As you confront each one bravely, you’ll find fewer situations to be afraid of, even perhaps discovering how less frightening each moment can be when you face “what is” instead of imagining “what if.” Such a definitive shift ultimately leaves your ego with no one to coddle, convince, or control. This causes the ego to meet the inevitability of its own demise, unaware that what it perceives as death is actually a doorway to eternal rebirth. Through the attribute of bravery, your ability to hold space compassionately releases the ego from its belief in control, which allows such a profound moment of letting go to occur.

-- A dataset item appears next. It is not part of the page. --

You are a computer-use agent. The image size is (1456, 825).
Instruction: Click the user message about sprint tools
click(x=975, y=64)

As I wrote in The Universe Always Has a Plan, “You are not the one who lets go. You are the one being let go of.” This means that while many people attempt to let go as if it’s a willful process, it is actually a rather spontaneous unfolding of being released from the ego’s grip, once it sees control as nothing more than an idea it once believed in.

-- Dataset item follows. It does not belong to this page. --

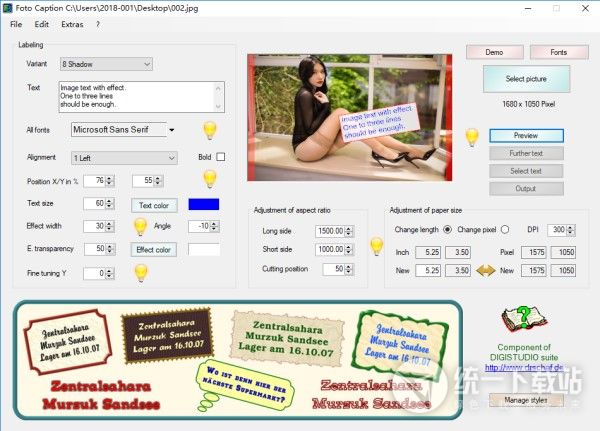Click the lightbulb hint next to Effect width

[x=141, y=226]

Ironically, the ego, which is the only part of you in a constant battle against the threat of “what is,” doesn’t actually know what it’s fighting or avoiding beyond its belief in frightening ideas. While the nature of each circumstance highlights uninterruptible milestones of healing, you do possess the power to determine how insightful or intolerable any moment can be. Through the attribute of bravery, you no longer wait for a perfect sign from the Universe to face what’s already happening or meant to occur. Instead, your ability to hold space helps you enter the next highest level in your journey even when it presents itself as the very situation you had hoped to avoid.

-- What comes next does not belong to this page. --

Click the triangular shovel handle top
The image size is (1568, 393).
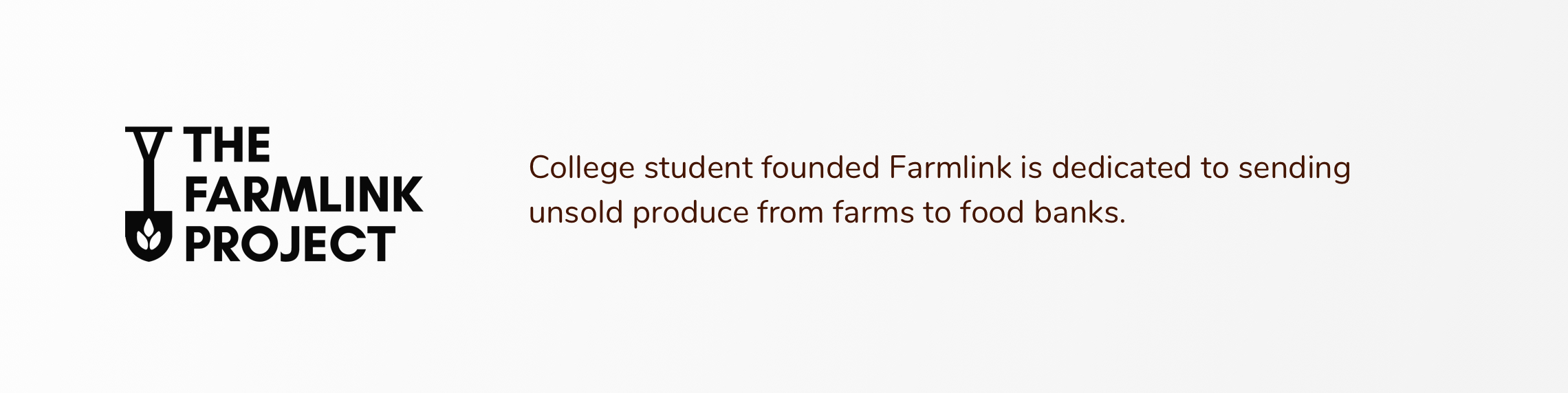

What Could Possibly Go Wrong?

When facing “what is,” all too often, whatever the ego can’t control represents what we believe could possibly go wrong. In fact, just because the ego thinks a situation has gone awry doesn’t mean you’ve made a mistake or engaged in any wrongdoing. Beyond moments of abuse (which always require swift action in the name of your sovereignty and safety), we commonly perceive unfairness from others when the ego doesn’t get its way. As another form of irony, even if the ego constantly got its way, it would be no happier than before.

Since the ego commonly perceives pain as a barrier to happiness, it insists that only in pain’s absence can true happiness exist. In truth, happiness is an extension of aliveness. Aliveness is the will to live. The more you say yes to living on life’s unpredictable terms, the more happiness you may experience. While it’s beyond the ego’s capacity to imagine how happiness and pain can coexist in the same field of reality, it’s never beyond your awareness to appreciate how freeing painful experiences can be, even when they show up as unwelcomed moments of intensity.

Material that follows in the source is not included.